__Task requirements__.
Nothing but the lines from the one containing "Click the From date field" through the end of the data should be retyped, exactly as they stand, and pictures should not be retyped.

__Available data__.
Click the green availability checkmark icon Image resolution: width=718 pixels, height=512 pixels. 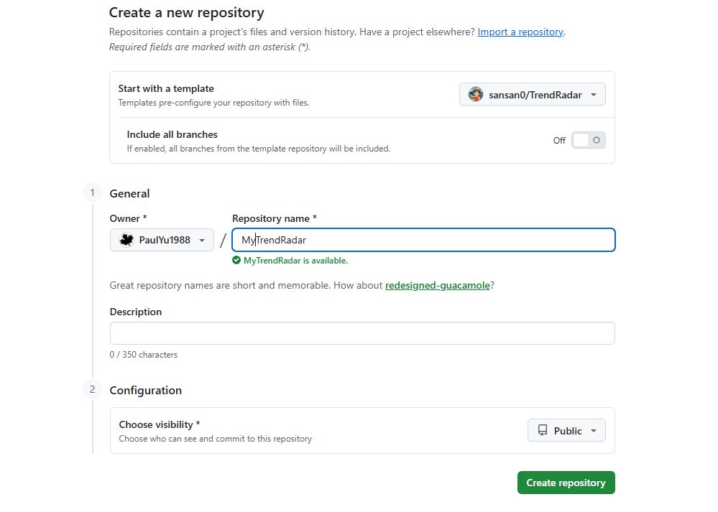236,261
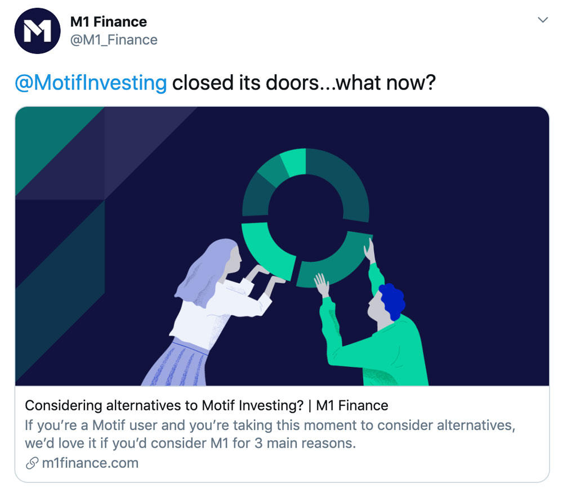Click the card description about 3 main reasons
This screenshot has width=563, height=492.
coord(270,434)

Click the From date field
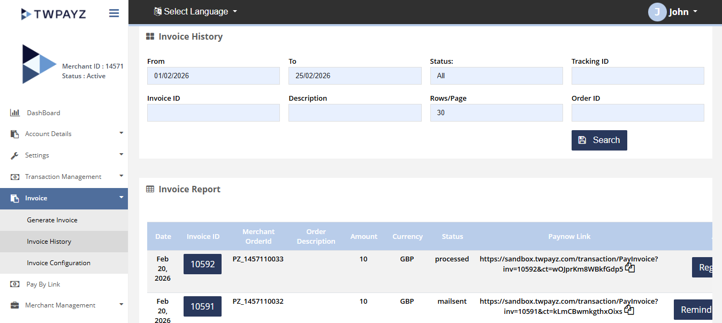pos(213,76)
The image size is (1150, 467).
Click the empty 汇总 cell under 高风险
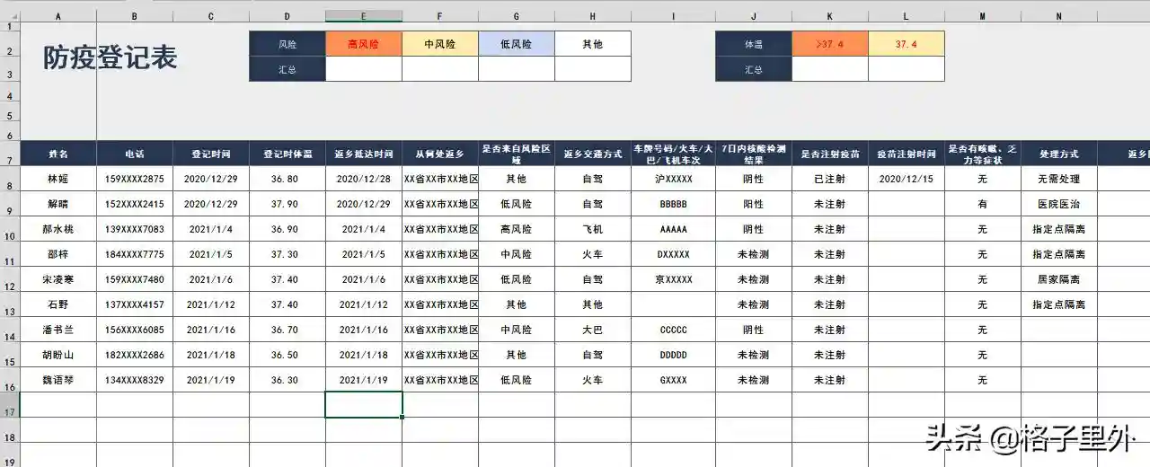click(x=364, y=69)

__Written response__.
Click the From date field
pos(213,76)
The image size is (1150, 467).
Click the empty 汇总 cell under 高风险
click(x=364, y=69)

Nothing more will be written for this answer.